Exercise details — Transcribe the listing verbatim, please, with images dropped.

Data supplied Block Start

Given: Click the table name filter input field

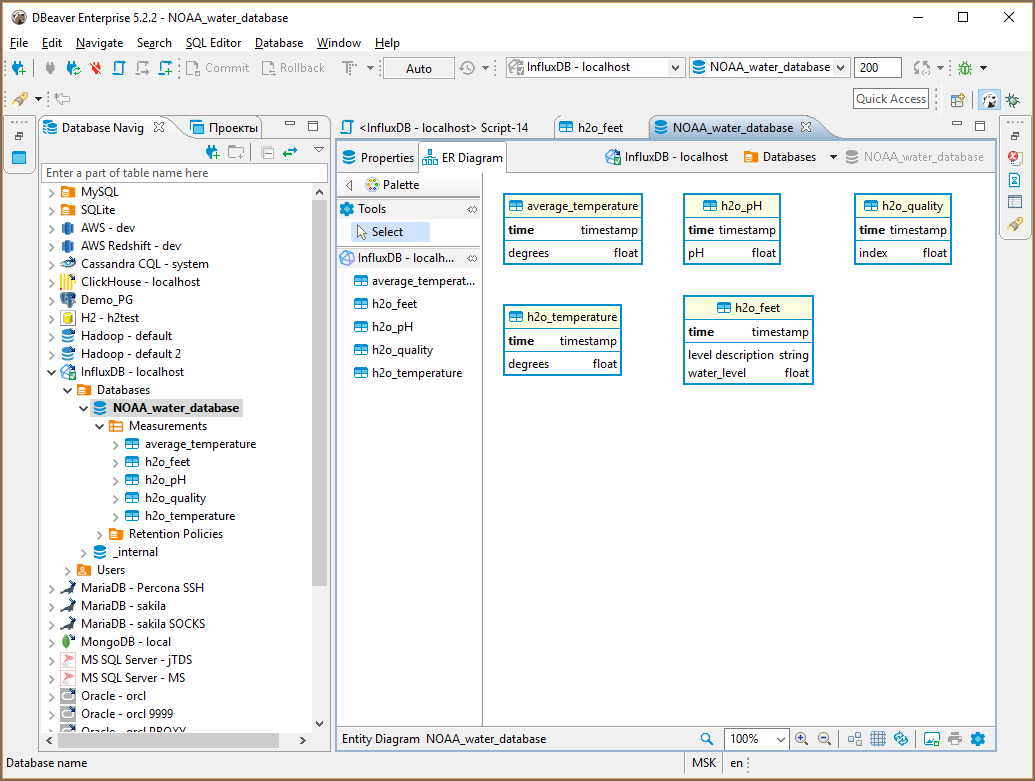Looking at the screenshot, I should (x=185, y=173).
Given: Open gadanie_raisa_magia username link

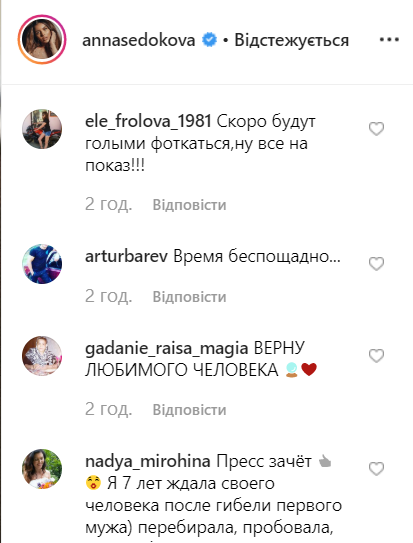Looking at the screenshot, I should click(x=167, y=349).
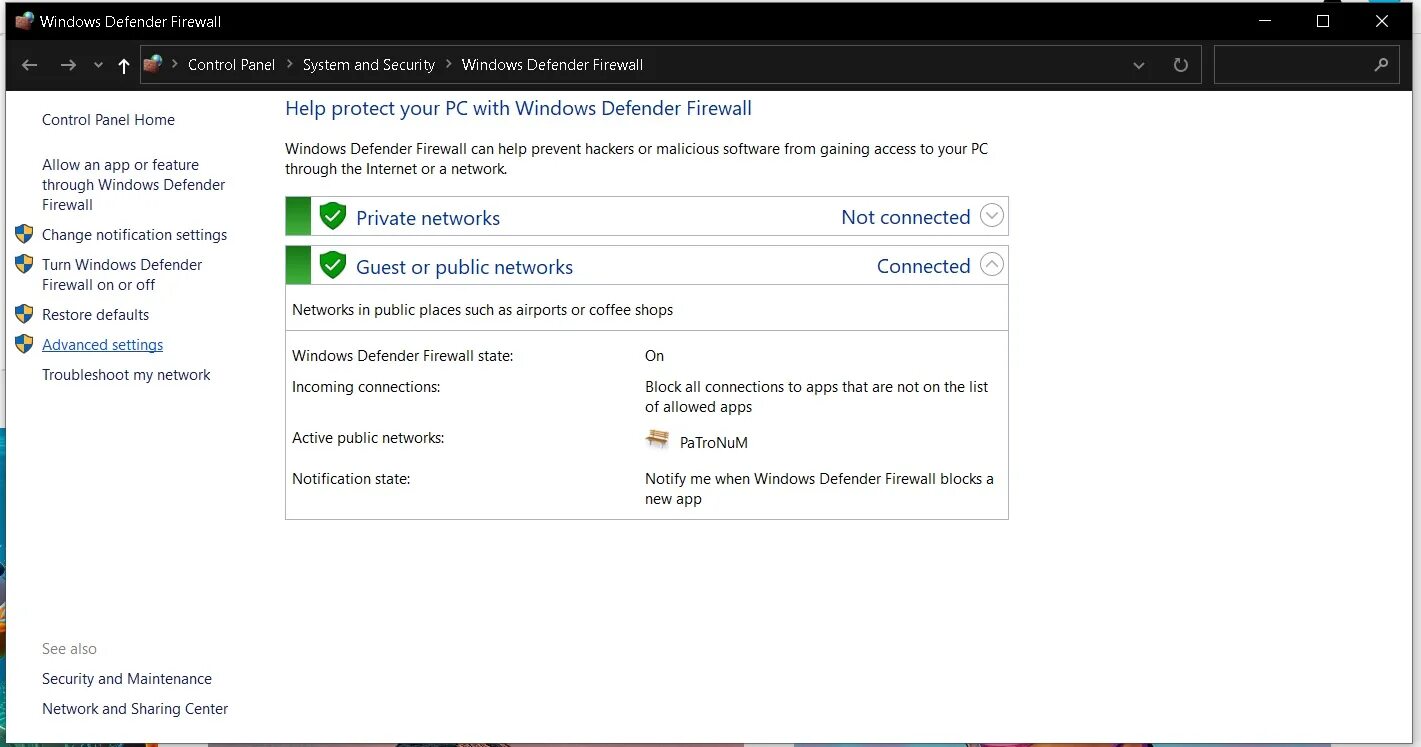Click the search magnifier icon
This screenshot has height=747, width=1421.
(x=1382, y=65)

Data supplied Block End

Exercise answer —
Given: Click the table name filter input field

Looking at the screenshot, I should (x=185, y=173).
Given: Open gadanie_raisa_magia username link

Looking at the screenshot, I should click(x=167, y=349).
Click the search magnifier icon
This screenshot has height=747, width=1421.
(x=1382, y=65)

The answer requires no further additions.